• DATASET RECORDS:
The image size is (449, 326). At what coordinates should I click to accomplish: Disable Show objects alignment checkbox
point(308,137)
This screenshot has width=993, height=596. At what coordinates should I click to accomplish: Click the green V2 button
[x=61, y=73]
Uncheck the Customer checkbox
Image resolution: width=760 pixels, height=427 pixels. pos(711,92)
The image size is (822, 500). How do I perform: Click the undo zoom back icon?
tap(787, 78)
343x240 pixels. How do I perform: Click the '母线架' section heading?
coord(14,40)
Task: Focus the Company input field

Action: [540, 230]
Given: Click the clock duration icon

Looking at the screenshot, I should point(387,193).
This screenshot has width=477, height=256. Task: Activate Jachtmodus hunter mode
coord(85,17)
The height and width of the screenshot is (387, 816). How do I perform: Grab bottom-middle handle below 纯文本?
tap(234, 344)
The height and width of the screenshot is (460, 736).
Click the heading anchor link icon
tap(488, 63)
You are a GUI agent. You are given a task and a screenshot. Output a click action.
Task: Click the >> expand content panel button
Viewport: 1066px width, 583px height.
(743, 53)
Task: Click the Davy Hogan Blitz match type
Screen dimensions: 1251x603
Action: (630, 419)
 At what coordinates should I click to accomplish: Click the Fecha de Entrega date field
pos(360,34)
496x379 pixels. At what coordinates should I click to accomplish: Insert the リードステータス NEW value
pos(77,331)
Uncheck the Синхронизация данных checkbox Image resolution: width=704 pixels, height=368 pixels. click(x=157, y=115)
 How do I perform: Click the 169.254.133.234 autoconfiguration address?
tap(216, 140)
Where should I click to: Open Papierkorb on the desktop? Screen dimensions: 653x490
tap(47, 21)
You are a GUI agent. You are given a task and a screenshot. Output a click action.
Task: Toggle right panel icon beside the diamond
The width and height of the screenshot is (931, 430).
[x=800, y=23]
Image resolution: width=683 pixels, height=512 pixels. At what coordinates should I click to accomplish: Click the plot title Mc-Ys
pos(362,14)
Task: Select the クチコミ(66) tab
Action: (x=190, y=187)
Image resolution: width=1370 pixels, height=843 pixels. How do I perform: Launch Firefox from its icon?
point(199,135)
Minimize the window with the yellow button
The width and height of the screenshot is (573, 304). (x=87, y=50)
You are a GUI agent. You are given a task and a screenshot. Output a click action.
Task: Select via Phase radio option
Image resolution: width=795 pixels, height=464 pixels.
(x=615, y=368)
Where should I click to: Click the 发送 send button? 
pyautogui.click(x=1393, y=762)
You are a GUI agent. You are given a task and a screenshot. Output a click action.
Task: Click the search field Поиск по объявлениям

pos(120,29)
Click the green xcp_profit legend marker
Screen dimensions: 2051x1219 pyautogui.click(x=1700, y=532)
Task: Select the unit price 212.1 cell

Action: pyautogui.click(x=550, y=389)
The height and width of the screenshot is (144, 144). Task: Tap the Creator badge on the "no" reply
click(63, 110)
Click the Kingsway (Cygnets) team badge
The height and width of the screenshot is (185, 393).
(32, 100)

• TASK DIRECTIONS:
From the records above, pull out every line that contains the string "accomplish".

• EXERCISE OUTPUT:
The image size is (449, 326). At what coordinates should I click to accomplish: Disable Show objects alignment checkbox
This screenshot has width=993, height=596. At what coordinates should I click to accomplish: Click the green V2 button
 At what coordinates should I click to accomplish: Click the Fecha de Entrega date field
496x379 pixels. At what coordinates should I click to accomplish: Insert the リードステータス NEW value
Image resolution: width=683 pixels, height=512 pixels. At what coordinates should I click to accomplish: Click the plot title Mc-Ys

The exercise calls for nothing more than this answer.